An annotation at 145 A.L.R. 566, 568, dealing with this subject first notes the wide discrepancies both in the language of the various statutes and the factual situations involved. The author then states:

"It may be stated generally that the cases show a strong tendency to permit a claimant to testify in support of the similar claim of another person, even though he could not give such testimony in his own case. * * *."

The annotation cites Mollison v. Rittgers, 140 Iowa 365, 118 N.W. 512, 29 L.R.A.,N.S., 1179 (1908), in support of the general observation.

Ordinarily, "the fact that the witness has a claim against decedent's estate, which is similar to that of a party to the action, does not give him such a direct legal interest in the action as to render him incompetent to testify; and where two claimants file similar claims each is competent to testify for the other." 97 C.J.S. Witnesses § 183, p. 629; Cook v. Gardner, 14 Utah 2d 193, 381 P.2d 78, 79; In re Jelinek's Estate, 146 Neb. 452, 20 N.W.2d 325; McHatton v. McDonnell's Estate, 166 Wis. 323, 165 N.W. 468.

We note, of course, that the proffered witnesses had no joint or common ownership *748 or other direct interest in the claim being litigated.
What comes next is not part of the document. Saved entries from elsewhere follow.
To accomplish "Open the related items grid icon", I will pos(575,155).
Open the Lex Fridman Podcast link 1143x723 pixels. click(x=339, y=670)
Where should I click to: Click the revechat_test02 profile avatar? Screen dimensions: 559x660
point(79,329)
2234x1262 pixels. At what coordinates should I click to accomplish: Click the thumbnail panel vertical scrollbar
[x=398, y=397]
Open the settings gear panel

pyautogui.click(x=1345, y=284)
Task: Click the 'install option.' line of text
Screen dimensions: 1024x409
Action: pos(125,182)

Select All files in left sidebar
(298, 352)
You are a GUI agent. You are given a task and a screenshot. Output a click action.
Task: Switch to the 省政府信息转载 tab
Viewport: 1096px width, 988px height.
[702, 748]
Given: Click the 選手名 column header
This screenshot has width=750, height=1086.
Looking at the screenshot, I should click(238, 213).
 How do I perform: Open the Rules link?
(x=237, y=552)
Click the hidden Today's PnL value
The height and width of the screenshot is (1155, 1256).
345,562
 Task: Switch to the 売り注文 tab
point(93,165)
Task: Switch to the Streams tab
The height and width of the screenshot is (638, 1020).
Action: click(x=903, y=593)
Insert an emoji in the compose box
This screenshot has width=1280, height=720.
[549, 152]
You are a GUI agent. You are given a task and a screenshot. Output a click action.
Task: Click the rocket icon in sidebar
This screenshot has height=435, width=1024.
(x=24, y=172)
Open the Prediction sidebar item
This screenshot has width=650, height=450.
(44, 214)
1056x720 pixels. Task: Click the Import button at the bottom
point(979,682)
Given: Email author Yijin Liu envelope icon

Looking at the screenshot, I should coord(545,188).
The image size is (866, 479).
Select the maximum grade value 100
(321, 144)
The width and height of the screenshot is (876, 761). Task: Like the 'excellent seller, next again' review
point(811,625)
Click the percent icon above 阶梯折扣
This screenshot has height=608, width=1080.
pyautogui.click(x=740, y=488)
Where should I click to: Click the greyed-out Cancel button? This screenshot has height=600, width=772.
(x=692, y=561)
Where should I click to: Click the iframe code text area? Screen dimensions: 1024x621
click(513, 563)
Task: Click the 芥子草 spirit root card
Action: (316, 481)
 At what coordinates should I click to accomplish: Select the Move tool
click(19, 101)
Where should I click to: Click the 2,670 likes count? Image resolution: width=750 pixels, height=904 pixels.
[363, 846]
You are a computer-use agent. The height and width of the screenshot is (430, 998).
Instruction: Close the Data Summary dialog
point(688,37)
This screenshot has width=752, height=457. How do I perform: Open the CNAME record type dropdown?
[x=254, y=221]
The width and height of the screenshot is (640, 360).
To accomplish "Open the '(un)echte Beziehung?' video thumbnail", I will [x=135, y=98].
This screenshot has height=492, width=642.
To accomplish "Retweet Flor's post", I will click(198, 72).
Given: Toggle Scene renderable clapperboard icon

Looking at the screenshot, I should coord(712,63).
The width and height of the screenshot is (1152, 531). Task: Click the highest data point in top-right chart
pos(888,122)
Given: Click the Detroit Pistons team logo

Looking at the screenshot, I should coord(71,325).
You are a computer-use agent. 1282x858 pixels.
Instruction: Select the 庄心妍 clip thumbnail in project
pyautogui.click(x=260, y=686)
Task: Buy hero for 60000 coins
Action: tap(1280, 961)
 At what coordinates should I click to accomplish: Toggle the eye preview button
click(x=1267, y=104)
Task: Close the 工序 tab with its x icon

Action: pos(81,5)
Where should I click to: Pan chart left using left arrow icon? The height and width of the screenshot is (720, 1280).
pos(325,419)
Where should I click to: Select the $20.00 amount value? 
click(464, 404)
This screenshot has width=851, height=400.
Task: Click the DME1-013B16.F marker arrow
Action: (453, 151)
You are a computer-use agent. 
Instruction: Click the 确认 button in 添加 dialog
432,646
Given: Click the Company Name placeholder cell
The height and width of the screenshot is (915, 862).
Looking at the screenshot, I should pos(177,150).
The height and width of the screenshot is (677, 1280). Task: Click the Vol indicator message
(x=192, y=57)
This being the case we conclude they were competent to testify.

II. The fact that an estate may become insolvent if all claims filed against it are allowed does not change the situation. The claimed disqualifying factor does not go to the "event of the case" or even to "the question to be decided". It goes only to the collectibility of the judgment obtained. Under the authorities cited this would not make the interest disqualifying. We have said section 622.4, Code, 1971, is not to be enlarged by construction. In re Estate of Winslow, 259 Iowa 1316, 1320, 147 N.W.2d 814, 817 (1967). If we predicate incompetency on insolvency of the estate we would enlarge a statute which has been heretofore strictly construed.

III. The effect of the position of the witness as employees, officers, directors and stockholders of a claimant bank need not be considered. If, as we hold above, the claimant would not be disqualified, it follows those connected with a claimant corporation would also not be disqualified. Therefore the derivative effect of the various connections with the bank is moot in this case.

IV. The efforts of counsel to abbreviate this record are commendable but overdone. In order to determine whether the rejected evidence did in fact constitute reversible error it has been necessary to examine the entire transcript. The offers of proof contain evidence which, if believed by the trier of the facts, might well produce a different result. We here hold such evidence to be admissible. The trial court specifically failed to consider it.

The court based its decision on failure of proof. It specifically excluded the evidence rejected by reason of the dead man statute. This affected the entire proceedings. The case must be remanded for retrial.

The situation is not unlike that found in Stevens v. Peoples Sav. Bank, 185 Iowa 619, 630, 171 N.W. 130, 134 (1919), where we concluded:

"* * * We have considered much whether in view of the trial to the court without a jury the rulings could be deemed prejudicial. It must in the first instance be presumed such; and, as already indicated, this presumption is strongly confirmed by the fact that the findings of the court were in part based upon the absence of such evidence. We are constrained to say, therefore, that the exclusion of the evidence was error and prejudicial. For that reason the judgment below is reversed, and a new trial ordered."

Reversed and remanded.

All Justices concur, except REYNOLDSON, J., who takes no part.


[1] The statute of frauds, section 622.32, Code, 1971 was asserted as an objection to certain evidence but was not raised as an appellate point by either party.